▸ **Request**:
Turn the stretch of records from the line containing "Click the Instances Greater Than field" through the line containing "coord(152,376)" into a numbered list, leaving out blank lines.

[Entries for locating words and elements]
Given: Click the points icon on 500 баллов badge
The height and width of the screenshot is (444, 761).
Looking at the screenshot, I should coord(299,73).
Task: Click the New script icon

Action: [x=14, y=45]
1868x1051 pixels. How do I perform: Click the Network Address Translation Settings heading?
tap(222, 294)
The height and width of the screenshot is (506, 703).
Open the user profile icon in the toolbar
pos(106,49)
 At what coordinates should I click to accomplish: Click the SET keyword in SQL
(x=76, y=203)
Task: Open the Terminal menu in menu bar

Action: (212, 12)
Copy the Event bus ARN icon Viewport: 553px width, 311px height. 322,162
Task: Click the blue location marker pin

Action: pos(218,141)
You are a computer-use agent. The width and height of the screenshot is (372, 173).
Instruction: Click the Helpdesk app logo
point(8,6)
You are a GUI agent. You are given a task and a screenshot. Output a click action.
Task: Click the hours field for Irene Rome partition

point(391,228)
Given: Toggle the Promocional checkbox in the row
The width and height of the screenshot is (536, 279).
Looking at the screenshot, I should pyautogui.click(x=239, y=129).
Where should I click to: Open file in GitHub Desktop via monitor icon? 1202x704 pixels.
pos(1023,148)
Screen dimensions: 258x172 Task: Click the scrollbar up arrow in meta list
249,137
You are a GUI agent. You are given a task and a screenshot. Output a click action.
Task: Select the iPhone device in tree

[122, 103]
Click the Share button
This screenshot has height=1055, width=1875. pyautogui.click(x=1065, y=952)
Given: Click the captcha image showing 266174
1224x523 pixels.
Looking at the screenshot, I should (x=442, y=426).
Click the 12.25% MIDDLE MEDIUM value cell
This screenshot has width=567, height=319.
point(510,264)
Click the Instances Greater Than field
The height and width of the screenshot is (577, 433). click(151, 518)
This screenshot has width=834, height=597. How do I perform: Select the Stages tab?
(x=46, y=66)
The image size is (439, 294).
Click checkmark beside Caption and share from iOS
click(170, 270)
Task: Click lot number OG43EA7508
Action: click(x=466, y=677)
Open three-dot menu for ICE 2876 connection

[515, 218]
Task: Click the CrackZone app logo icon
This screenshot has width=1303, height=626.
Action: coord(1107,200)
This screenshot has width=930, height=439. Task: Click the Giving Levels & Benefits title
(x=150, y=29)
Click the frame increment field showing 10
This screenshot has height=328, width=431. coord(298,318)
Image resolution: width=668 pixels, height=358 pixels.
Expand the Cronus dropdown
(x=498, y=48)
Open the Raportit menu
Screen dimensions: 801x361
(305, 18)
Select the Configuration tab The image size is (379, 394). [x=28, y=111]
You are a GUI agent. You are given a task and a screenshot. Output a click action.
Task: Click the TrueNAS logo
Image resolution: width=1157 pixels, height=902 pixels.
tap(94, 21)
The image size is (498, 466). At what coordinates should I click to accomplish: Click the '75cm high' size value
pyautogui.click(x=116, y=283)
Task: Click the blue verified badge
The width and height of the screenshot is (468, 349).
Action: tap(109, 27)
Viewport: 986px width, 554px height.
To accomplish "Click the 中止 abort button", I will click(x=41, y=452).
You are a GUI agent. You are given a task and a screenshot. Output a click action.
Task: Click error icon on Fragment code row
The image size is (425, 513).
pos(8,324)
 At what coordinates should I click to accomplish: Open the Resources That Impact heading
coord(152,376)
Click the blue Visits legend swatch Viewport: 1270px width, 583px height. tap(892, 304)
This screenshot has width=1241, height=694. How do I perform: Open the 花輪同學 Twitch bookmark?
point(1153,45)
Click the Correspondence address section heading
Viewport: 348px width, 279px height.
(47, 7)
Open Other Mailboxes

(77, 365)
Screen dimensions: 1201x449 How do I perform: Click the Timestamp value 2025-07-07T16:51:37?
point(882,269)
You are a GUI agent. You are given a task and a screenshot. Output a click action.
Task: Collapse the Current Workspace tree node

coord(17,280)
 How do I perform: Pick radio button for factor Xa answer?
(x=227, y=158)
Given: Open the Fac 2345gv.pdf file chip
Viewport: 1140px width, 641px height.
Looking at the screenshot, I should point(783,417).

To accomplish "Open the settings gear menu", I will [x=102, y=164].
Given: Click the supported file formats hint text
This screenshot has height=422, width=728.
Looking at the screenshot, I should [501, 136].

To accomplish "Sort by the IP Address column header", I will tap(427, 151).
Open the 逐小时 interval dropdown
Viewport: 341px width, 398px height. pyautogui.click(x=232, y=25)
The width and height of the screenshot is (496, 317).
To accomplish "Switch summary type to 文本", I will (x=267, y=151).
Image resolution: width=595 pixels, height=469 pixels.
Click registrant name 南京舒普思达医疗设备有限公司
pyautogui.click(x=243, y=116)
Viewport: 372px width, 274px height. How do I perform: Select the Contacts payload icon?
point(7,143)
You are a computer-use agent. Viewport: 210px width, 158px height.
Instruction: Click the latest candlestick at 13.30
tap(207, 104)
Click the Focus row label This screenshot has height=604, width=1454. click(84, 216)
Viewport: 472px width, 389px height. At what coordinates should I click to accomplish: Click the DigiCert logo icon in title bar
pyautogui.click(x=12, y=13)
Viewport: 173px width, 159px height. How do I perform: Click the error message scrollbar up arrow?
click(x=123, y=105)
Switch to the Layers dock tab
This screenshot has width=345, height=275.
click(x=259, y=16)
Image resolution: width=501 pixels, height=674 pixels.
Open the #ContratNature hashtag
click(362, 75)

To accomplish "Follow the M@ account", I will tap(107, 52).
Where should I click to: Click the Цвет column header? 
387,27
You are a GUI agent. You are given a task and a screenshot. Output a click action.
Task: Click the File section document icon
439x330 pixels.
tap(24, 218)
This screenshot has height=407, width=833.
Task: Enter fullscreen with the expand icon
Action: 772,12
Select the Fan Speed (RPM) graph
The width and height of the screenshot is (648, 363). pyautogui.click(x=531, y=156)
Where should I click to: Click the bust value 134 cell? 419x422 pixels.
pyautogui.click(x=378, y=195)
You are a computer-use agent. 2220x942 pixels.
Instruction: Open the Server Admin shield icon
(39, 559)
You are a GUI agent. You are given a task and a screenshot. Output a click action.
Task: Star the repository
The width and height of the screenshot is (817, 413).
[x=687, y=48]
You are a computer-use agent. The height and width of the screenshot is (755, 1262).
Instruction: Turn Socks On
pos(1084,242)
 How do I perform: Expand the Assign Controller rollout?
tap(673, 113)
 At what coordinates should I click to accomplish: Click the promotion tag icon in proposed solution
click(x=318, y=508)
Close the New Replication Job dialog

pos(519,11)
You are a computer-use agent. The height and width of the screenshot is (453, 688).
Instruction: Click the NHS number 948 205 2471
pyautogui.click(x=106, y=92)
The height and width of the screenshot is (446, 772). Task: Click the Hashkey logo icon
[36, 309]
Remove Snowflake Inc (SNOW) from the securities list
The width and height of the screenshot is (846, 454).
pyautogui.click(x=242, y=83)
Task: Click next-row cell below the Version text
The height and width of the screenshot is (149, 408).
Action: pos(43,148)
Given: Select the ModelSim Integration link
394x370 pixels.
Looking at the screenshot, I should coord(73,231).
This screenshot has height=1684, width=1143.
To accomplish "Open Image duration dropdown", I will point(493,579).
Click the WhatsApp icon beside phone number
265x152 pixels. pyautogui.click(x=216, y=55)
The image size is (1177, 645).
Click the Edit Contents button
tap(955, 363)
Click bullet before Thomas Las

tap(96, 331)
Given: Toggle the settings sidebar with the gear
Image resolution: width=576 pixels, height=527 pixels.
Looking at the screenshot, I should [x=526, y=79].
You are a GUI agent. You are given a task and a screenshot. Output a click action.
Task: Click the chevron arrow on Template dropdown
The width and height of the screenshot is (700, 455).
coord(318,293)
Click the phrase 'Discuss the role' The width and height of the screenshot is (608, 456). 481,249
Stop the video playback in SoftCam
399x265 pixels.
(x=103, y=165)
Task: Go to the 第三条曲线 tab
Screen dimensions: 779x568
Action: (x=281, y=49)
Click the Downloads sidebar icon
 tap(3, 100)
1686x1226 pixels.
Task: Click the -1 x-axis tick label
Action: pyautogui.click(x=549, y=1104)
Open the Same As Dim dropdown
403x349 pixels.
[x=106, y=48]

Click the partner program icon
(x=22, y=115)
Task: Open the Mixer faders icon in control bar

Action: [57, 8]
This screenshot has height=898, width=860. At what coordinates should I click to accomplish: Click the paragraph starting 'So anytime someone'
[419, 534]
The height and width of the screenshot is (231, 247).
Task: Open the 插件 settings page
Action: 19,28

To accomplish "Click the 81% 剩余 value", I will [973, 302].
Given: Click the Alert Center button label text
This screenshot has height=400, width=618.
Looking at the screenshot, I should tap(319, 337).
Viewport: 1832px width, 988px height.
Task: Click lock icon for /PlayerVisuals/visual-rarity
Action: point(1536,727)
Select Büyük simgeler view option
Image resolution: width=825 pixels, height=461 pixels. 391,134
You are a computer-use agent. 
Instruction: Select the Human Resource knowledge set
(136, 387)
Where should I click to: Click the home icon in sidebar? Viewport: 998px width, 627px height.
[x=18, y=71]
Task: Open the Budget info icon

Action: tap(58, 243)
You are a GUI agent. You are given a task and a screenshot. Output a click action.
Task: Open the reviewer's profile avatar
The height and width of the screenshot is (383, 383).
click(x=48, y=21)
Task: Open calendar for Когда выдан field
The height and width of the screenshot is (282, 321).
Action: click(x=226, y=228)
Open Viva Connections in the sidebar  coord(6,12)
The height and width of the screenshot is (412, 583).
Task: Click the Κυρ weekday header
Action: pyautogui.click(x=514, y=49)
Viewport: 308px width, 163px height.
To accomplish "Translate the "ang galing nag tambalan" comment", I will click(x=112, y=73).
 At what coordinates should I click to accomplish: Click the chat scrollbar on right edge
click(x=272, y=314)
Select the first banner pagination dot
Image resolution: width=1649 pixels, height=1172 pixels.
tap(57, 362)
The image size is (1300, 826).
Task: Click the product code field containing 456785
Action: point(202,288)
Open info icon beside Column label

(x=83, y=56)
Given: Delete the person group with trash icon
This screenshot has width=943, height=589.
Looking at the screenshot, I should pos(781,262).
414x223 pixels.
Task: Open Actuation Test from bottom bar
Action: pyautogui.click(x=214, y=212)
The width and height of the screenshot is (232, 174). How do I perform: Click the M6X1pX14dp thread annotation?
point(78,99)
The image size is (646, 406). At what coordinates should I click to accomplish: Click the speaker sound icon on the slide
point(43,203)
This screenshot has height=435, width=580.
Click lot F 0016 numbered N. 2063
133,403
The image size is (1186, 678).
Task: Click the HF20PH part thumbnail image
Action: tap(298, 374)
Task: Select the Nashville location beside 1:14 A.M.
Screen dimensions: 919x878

▸ **The completed task**:
1. Click the Instances Greater Than field
2. The height and width of the screenshot is (577, 433). click(151, 518)
3. This screenshot has width=834, height=597. How do I perform: Select the Stages tab?
4. (x=46, y=66)
5. The image size is (439, 294).
6. Click checkmark beside Caption and share from iOS
7. click(170, 270)
8. Task: Click lot number OG43EA7508
9. Action: click(x=466, y=677)
10. Open three-dot menu for ICE 2876 connection
11. [515, 218]
12. Task: Click the CrackZone app logo icon
13. This screenshot has width=1303, height=626.
14. Action: coord(1107,200)
15. This screenshot has width=930, height=439. Task: Click the Giving Levels & Benefits title
16. (x=150, y=29)
17. Click the frame increment field showing 10
18. This screenshot has height=328, width=431. coord(298,318)
19. Image resolution: width=668 pixels, height=358 pixels.
20. Expand the Cronus dropdown
21. (x=498, y=48)
22. Open the Raportit menu
23. Screen dimensions: 801x361
24. (305, 18)
25. Select the Configuration tab The image size is (379, 394). [x=28, y=111]
26. You are a GUI agent. You are given a task and a screenshot. Output a click action.
27. Task: Click the TrueNAS logo
28. Image resolution: width=1157 pixels, height=902 pixels.
29. tap(94, 21)
30. The image size is (498, 466). At what coordinates should I click to accomplish: Click the '75cm high' size value
31. pyautogui.click(x=116, y=283)
32. Task: Click the blue verified badge
33. The width and height of the screenshot is (468, 349).
34. Action: tap(109, 27)
35. Viewport: 986px width, 554px height.
36. To accomplish "Click the 中止 abort button", I will click(x=41, y=452).
37. You are a GUI agent. You are given a task and a screenshot. Output a click action.
38. Task: Click error icon on Fragment code row
39. The image size is (425, 513).
40. pos(8,324)
41.  At what coordinates should I click to accomplish: Open the Resources That Impact heading
42. coord(152,376)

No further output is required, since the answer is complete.